In some cases, a wholly vegetable-based diet can actually put you at a deficit for certain brain-boosting nutrients. A 2017 blog from Psychology Today, for instance, lists several vitamins and minerals your brain craves but most vegetarian diets lack. Vitamin A, the author points out, offers poor bioavailability when taken from plant sources: your body needs to convert the carotenoids found in bright red, yellow and orange plants into retinol before it turns it into vitamin A, a process that is up to 24 times more difficult for your body to complete when compared to animal sources like dairy and organ meats.

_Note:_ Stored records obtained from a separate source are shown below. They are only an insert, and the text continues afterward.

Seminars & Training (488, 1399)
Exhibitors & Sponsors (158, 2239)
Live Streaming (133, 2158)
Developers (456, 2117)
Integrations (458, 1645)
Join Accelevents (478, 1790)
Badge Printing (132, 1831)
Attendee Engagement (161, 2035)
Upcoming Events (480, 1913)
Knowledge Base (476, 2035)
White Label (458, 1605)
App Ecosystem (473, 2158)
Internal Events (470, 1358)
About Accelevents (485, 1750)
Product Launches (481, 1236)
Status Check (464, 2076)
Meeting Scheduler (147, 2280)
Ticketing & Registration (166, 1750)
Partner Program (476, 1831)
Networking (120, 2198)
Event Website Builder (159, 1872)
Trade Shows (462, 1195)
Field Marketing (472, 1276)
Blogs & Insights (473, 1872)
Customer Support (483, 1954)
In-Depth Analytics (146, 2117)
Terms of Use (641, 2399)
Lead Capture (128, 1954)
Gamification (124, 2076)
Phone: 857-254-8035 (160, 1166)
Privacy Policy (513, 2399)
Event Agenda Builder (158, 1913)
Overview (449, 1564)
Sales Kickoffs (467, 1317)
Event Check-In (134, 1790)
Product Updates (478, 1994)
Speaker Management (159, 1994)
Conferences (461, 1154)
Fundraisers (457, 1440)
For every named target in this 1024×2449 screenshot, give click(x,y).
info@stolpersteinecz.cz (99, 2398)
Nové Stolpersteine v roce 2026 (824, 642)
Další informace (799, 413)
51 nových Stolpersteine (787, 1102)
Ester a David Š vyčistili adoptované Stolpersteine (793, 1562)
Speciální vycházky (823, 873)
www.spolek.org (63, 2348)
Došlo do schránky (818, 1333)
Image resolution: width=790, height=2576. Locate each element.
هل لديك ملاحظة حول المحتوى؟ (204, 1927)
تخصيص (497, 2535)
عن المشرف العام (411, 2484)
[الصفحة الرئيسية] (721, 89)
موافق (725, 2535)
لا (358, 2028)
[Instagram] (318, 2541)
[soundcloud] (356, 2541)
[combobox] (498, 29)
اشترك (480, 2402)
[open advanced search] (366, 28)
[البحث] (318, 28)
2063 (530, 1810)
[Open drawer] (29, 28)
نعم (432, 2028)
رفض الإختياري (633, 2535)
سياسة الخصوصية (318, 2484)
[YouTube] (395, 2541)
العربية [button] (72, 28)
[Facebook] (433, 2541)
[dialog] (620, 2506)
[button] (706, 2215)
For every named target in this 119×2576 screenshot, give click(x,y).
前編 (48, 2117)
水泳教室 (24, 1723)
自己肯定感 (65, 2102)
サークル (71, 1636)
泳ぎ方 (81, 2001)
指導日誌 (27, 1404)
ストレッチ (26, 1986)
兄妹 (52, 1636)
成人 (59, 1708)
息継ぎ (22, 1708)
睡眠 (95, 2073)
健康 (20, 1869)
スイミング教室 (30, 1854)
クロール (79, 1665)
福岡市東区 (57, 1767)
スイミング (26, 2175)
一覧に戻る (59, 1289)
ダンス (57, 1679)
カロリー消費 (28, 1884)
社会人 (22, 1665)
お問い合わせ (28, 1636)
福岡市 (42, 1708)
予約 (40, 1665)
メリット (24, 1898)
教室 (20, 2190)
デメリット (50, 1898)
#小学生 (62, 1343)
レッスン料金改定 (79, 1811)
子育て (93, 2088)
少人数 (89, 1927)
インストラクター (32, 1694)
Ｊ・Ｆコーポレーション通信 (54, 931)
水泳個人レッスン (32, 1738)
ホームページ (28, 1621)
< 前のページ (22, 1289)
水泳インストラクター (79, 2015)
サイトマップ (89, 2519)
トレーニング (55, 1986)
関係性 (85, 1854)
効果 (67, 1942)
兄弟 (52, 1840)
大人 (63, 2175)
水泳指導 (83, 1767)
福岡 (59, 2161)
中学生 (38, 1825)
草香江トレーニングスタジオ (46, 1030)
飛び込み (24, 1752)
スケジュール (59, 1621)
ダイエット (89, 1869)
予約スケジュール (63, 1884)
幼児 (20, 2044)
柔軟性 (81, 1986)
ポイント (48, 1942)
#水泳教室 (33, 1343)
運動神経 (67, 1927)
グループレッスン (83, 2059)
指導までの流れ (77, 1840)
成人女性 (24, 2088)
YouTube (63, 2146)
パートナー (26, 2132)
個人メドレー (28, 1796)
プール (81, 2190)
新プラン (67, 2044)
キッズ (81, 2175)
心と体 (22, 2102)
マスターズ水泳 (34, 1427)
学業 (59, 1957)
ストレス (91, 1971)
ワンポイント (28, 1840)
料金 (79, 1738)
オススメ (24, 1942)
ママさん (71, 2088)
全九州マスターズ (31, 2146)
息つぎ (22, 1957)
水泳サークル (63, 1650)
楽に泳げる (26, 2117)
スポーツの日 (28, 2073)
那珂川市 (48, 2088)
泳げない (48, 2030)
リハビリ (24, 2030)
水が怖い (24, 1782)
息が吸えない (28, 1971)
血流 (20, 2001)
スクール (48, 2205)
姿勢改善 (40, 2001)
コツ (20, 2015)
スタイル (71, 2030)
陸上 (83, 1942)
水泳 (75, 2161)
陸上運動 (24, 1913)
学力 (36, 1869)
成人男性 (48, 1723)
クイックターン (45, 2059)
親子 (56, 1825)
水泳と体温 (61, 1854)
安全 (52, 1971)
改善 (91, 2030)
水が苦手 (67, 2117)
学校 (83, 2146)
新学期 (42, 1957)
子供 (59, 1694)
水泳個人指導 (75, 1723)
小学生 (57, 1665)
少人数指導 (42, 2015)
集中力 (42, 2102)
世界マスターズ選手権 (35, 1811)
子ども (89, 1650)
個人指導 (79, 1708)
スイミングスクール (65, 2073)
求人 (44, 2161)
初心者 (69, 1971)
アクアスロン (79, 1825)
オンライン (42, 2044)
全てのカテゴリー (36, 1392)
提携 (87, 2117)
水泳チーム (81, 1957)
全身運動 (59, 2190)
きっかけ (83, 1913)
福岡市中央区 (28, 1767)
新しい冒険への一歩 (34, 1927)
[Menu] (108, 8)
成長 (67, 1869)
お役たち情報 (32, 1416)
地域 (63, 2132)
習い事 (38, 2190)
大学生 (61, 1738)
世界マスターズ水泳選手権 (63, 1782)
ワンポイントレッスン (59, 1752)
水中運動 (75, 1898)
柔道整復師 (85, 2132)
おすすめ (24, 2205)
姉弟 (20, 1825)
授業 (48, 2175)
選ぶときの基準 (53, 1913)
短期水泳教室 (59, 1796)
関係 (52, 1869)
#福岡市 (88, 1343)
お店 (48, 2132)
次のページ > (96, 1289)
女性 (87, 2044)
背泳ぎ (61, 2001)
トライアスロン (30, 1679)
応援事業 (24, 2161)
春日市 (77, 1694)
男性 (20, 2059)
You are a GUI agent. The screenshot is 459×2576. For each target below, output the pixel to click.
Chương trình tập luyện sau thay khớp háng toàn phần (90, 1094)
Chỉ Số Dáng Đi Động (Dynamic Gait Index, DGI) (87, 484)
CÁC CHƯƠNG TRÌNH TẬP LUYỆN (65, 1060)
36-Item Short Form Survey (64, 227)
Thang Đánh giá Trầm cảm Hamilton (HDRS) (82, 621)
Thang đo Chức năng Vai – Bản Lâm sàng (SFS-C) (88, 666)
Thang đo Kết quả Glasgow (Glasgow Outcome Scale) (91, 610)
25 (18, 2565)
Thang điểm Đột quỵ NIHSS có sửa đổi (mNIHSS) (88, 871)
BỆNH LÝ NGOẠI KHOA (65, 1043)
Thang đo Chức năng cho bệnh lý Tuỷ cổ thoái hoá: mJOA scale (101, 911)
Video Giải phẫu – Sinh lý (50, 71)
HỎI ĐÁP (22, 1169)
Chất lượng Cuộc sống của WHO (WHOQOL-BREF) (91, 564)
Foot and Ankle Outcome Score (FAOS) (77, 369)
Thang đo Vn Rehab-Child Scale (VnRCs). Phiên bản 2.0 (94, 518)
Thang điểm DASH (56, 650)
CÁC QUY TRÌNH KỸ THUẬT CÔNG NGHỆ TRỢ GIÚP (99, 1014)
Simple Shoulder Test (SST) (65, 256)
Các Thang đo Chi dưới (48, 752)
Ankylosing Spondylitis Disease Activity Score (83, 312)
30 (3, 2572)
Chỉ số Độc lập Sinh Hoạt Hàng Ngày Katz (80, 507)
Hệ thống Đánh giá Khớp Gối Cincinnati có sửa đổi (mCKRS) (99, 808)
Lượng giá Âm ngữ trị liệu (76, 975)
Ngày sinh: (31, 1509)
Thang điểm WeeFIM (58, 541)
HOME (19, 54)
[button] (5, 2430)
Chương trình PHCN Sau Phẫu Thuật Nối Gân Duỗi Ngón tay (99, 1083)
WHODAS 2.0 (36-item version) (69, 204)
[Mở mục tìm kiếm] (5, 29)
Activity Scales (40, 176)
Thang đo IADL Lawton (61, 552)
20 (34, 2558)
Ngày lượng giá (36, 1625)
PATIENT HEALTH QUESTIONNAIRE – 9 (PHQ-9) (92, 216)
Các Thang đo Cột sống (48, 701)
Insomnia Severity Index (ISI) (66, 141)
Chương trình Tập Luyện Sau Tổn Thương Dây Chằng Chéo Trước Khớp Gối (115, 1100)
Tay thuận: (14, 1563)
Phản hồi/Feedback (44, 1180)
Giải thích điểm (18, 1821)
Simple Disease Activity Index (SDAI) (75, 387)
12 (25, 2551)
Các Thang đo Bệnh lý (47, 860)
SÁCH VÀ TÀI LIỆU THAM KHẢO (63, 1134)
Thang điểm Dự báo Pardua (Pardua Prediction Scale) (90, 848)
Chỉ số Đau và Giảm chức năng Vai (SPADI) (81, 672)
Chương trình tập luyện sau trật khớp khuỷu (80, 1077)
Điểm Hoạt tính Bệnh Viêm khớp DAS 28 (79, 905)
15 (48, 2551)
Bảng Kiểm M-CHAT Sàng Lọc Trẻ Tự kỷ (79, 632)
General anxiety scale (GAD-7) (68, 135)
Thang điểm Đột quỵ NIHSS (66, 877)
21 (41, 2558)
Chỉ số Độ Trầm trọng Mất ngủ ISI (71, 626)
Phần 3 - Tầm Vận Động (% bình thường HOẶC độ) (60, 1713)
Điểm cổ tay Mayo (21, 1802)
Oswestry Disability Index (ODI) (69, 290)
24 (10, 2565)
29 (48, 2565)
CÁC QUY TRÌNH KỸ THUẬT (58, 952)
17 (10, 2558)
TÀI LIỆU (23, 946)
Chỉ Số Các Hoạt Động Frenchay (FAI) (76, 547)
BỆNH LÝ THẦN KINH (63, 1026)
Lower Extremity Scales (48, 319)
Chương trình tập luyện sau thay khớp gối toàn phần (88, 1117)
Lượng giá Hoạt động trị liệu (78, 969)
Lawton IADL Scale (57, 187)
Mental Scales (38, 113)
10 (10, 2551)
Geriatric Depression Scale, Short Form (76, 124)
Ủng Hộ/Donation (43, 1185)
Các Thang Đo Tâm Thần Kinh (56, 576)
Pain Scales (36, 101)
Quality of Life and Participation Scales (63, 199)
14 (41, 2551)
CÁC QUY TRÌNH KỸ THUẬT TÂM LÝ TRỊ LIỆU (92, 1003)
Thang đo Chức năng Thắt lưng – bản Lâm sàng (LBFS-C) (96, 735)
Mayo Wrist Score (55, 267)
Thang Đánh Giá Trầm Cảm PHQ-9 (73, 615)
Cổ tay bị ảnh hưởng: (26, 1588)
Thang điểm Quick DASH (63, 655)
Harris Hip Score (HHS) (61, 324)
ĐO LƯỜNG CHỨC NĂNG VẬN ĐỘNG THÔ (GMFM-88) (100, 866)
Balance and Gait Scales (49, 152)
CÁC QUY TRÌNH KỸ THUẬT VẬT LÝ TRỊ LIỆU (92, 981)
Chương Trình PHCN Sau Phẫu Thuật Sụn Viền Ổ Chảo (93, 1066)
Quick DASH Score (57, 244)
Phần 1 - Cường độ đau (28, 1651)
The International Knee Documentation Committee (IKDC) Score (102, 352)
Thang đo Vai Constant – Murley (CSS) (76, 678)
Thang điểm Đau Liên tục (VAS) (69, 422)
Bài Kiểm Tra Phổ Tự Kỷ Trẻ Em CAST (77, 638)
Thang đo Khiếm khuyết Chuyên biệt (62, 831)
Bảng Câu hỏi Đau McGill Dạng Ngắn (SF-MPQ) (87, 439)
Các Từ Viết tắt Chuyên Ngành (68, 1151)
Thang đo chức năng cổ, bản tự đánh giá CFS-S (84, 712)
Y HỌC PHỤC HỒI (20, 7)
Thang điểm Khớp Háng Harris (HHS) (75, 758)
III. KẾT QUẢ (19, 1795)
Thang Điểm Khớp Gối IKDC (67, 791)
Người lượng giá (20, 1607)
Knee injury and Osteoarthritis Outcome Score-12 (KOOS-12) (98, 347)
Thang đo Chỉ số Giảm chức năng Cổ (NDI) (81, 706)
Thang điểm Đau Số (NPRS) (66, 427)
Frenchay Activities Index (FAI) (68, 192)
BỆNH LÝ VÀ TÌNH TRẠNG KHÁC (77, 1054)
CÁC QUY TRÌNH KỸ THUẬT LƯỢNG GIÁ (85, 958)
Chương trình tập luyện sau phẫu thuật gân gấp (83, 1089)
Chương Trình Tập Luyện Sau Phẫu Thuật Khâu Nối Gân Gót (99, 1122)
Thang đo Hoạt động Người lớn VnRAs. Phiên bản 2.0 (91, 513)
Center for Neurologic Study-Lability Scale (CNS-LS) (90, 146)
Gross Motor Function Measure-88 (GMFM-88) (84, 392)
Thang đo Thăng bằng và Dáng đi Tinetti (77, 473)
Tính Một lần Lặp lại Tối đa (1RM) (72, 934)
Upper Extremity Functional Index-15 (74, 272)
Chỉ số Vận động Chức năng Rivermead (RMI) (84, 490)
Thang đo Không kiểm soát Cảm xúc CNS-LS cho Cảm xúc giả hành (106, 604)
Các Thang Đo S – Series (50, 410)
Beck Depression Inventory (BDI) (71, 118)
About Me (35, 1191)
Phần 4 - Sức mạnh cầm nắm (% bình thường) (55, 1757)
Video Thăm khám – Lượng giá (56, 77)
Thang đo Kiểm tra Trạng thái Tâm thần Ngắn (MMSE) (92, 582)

On the other hand, much research supports the brain benefits of a diet rich in leafy greens, whole grains and juicy, vitamin-rich fruits. Harvard Medical School counts several categories of foods common in vegetarian and vegan diets as brain boosters clinically proven to aid cognition and mental health, including flavonoid-rich berries, greens like kale, and walnuts—not surprising, considering they resemble the very organ they are purported to help. A 2016 study by the University of Illinois at Urbana-Champaign also championed leafy greens, concluding that they may be able to help older adults access and utilize knowledge gained over their lifetime.
In the end, whether you decide to go fully green, imbibe in animal products here and there, or include meat in every meal, the best and safest plan of attack is to reach for daily supplementation to shore up the nutrients you may be missing. Some of the most common that you should consider, especially if you shun meat: folic acid, vitamins A, B6 and B12, and Omega-3 fatty acids. (Though it is interesting to note one study did find creatine supplementation benefitted vegetarians’ neurocognitive function, since it cannot be found in plant sources you’d have to shirk your lifestyle altogether to reap its benefits.)